Home Health & Hospice Week

Compliance:

Dig Deeper In New FFCRA Rule From DOL

Pay attention to new rule’s provision on leave related to hybrid school schedules.

A new Department of Labor regulation addresses other sections of FFCRA invalidated by the New York federal court.

The DOL Wage and Hour Division spends a good portion of the 15-page rule revising its “health care provider” definition for Families First Coronavirus Response Act leave purposes (see story, p. 282), but it also takes on these pressing topics:

Intermittent leave. “Employer approval is … an appropriate condition for taking FFCRA leave intermittently to care for a child, whether the employee is reporting to the worksite or teleworking,” WHD says in the rule published in the Sept. 16 Federal Register. But “the employer-approval condition would not apply to employees who take FFCRA leave in full-day increments to care for their children whose schools are operating on an alternate day (or other hybrid-attendance) basis.”

Why? “In an alternate day or other hybrid-attendance schedule implemented due to COVID–19, the school is physically closed with respect to certain students on particular days as determined and directed by the school, not the employee,” the rule explains. “For the purposes of the FFCRA, each day of school closure constitutes a separate reason for FFCRA leave that ends when the school opens the next day.”

“All covered employers should consider the potential implications of the DOL’s discussion” on this topic, urges attorney Elizabeth Stock with law firm Bricker & Eckler in Cincinnati.

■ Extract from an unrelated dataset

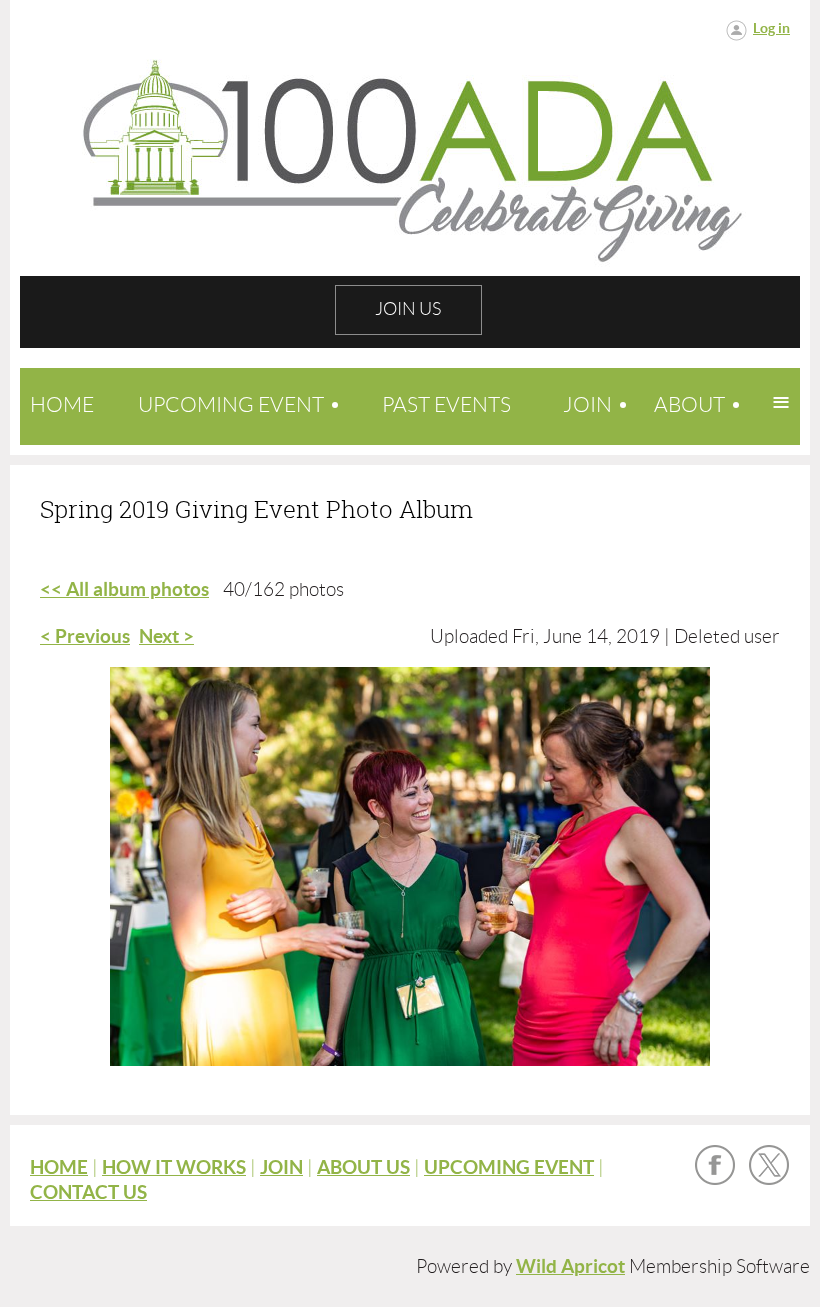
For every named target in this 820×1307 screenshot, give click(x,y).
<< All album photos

  • Work availability. The rule “reaffirm[s] and provide[s] additional explanation for the requirement that employees may take FFCRA leave only if work would otherwise be available to them,” the DOL says in a release about the regulation.

The New York federal court’s “decision to strike down the work availability requirement stood in contrast to long-standing [Family Medical Leave Act] regulations, which make clear that periods of time when an employee would not otherwise be expected to work do not count against an employee’s FMLA leave entitlement,” points out attorney Jeff Nowak with law firm Littler in Chicago.

“‘Leave’ is most simply and clearly understood as an authorized absence from work,” the rule explains. “If an employee is not expected or required to work, he or she is not taking leave.”

  • Leave documentation timing. The temporary rule clarifies “that employees must provide required documen­tation supporting their need for FFCRA leave to their employers as soon as practicable,” the DOL says.

That’s in contrast to the previous rule, which required the documentation “prior to” taking the leave, point out attorneys Sami Asaad and Rachel Ziokowski Ullrich with Ford Harrison in online analysis.

But providing notice “as soon as practicable … will generally mean providing notice before taking leave” if the need is foreseeable, the rule points out.

Note: More information about the temporary rule is at www.dol.gov/agencies/whd/ffcra.